THE TASK:
Where the line containing "Given: Open the Route 53 favorites shortcut" appears below, start there and repeat each line exactly to the end. Leave the pictures out.

[Stored records]
_ _ _ _ _

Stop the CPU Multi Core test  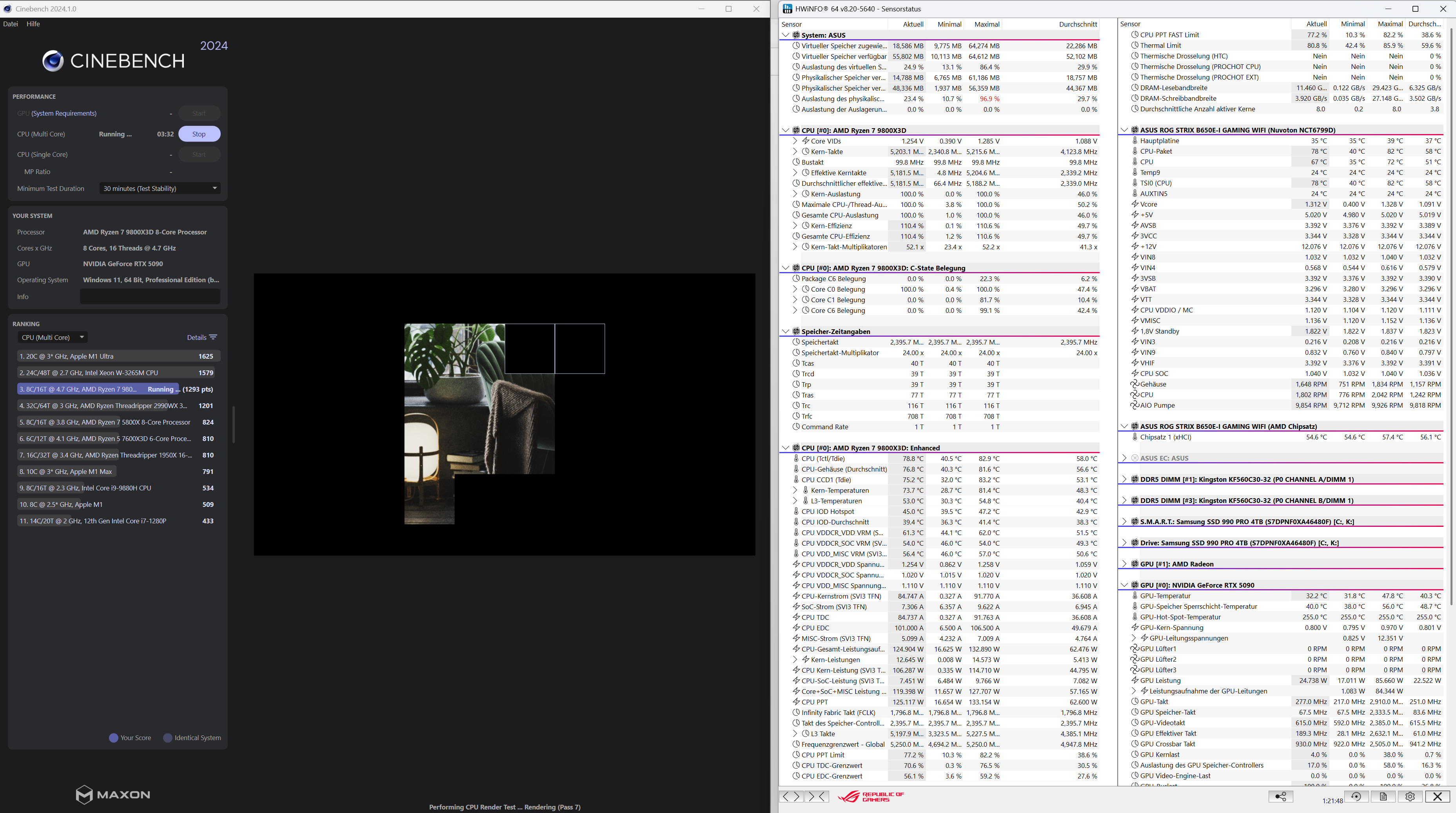coord(199,134)
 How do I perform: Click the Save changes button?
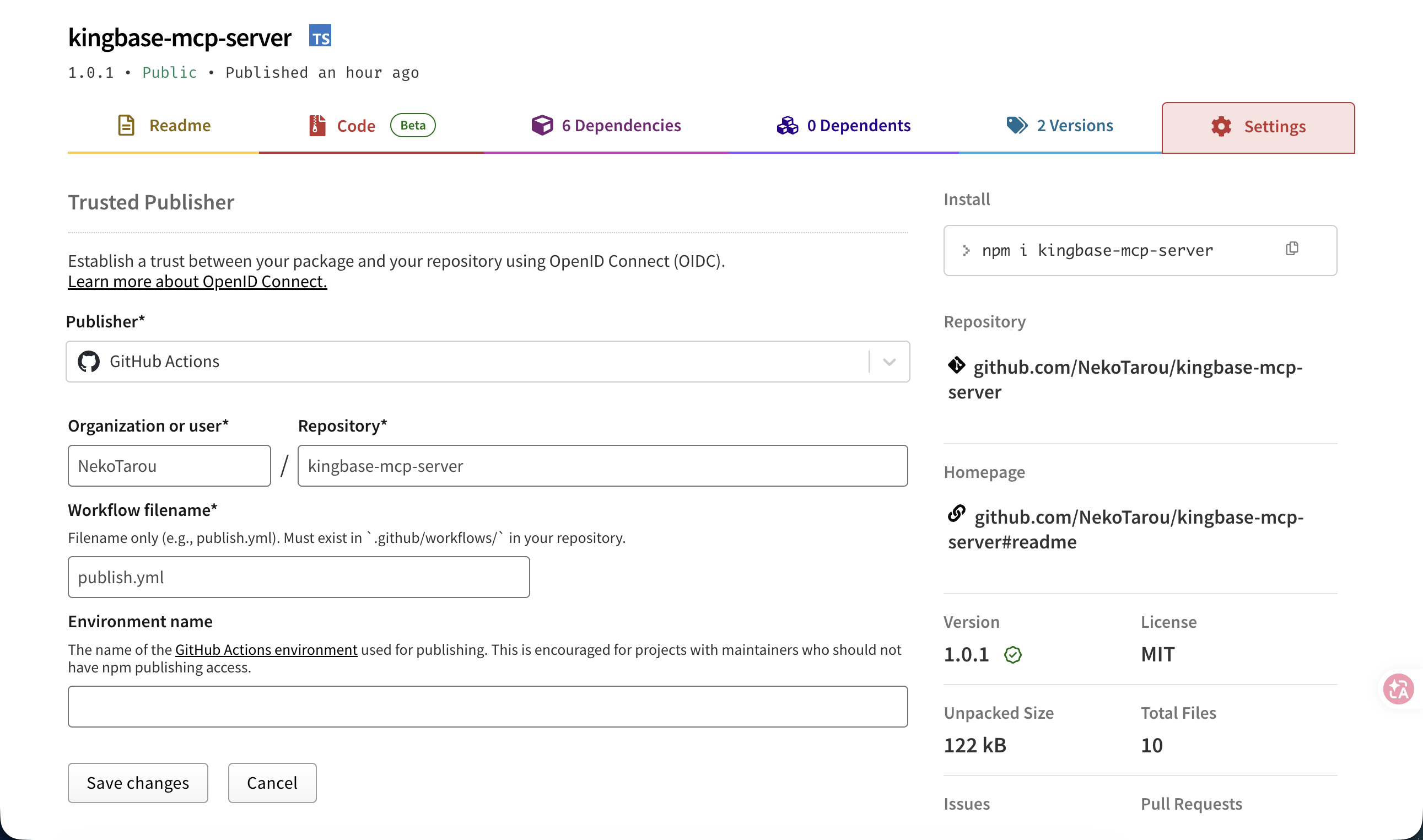click(137, 783)
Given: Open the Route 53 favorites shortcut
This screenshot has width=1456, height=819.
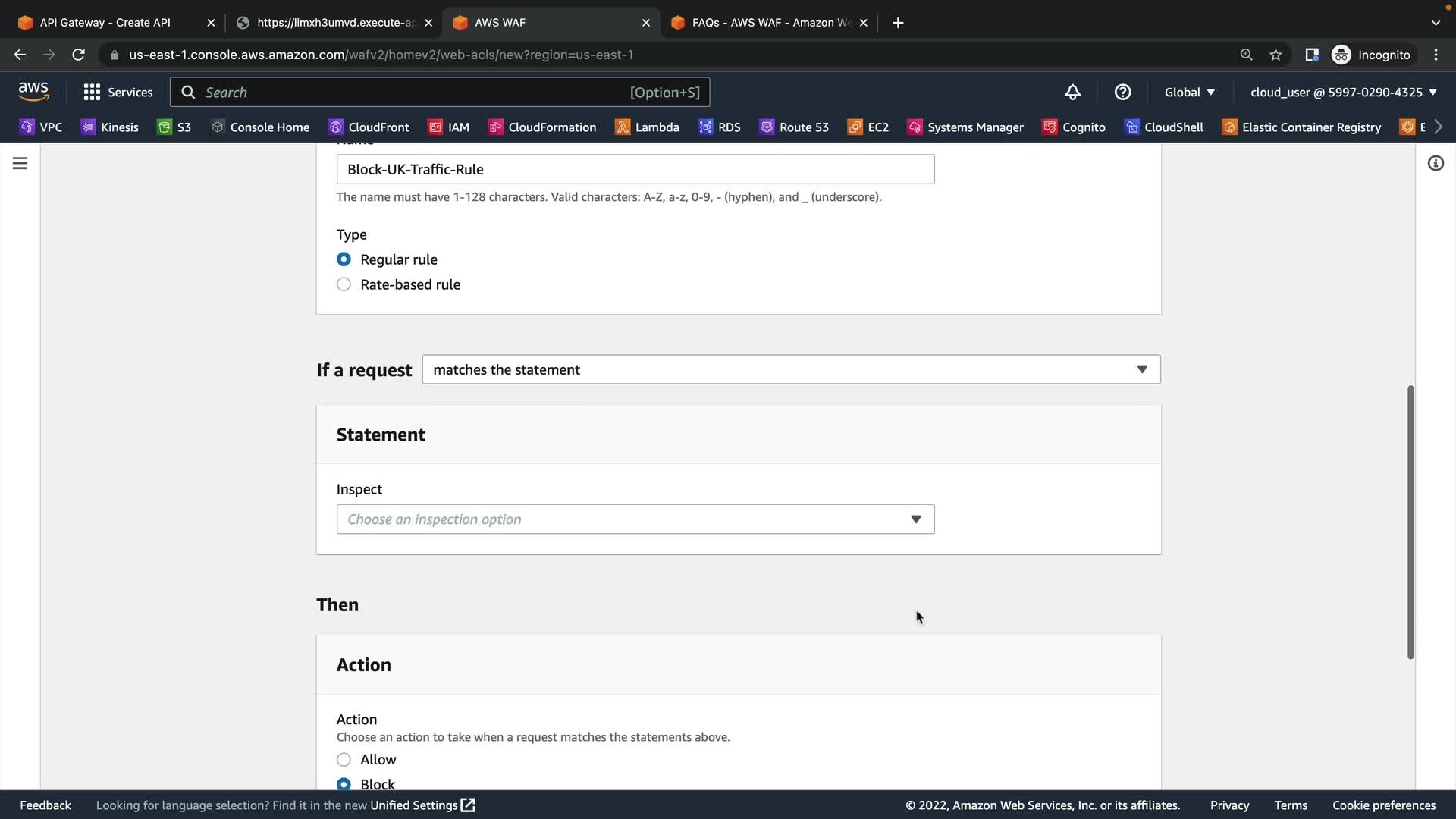Looking at the screenshot, I should point(794,127).
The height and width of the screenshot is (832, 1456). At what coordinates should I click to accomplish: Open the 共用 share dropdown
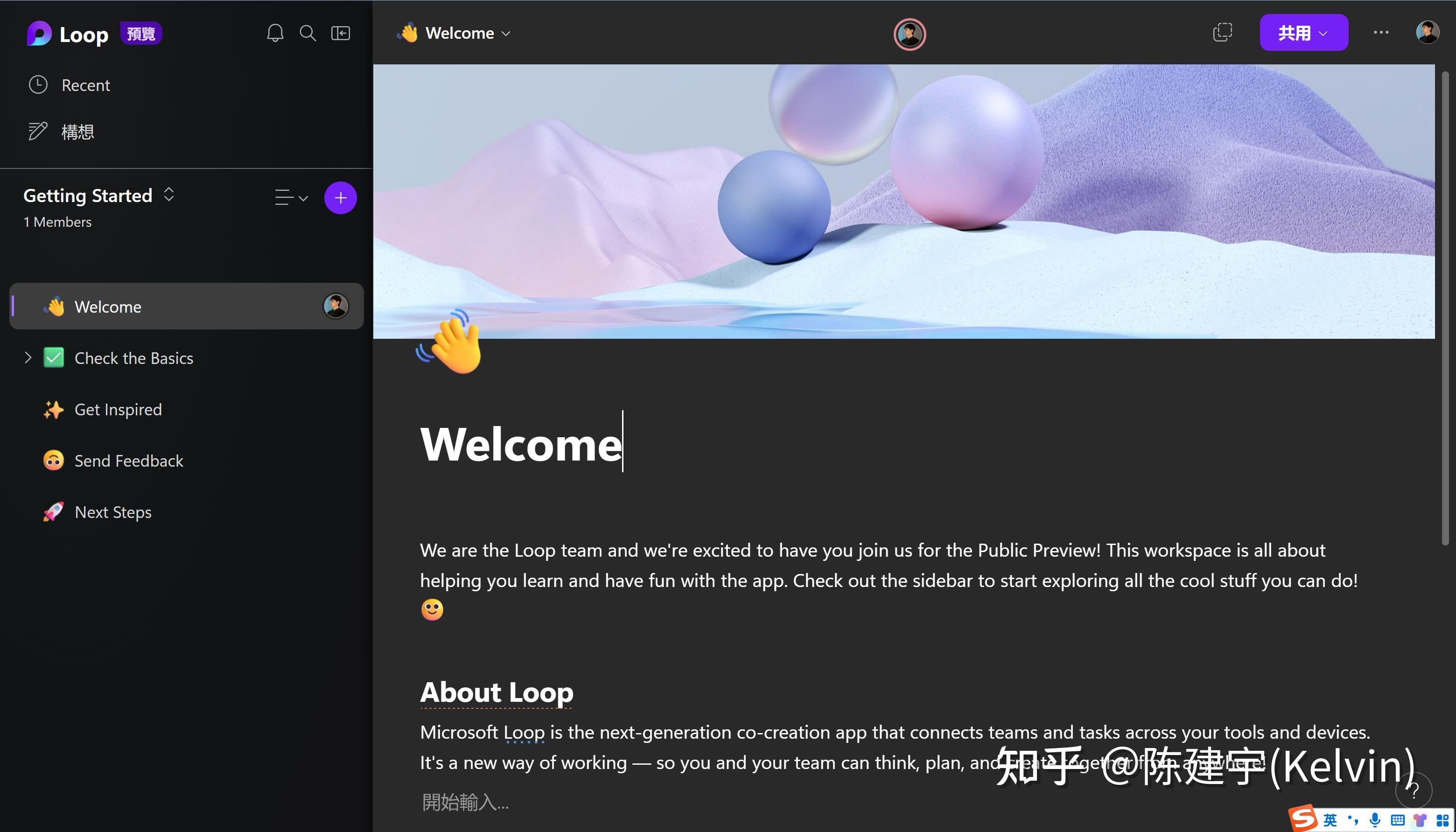pos(1303,33)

_ _ _ _ _

REPLY TO THE EXERCISE:
Given: Open the Route 53 favorites shortcut
This screenshot has width=1456, height=819.
Looking at the screenshot, I should point(794,127).
The height and width of the screenshot is (832, 1456). At what coordinates should I click to accomplish: Open the 共用 share dropdown
pos(1303,33)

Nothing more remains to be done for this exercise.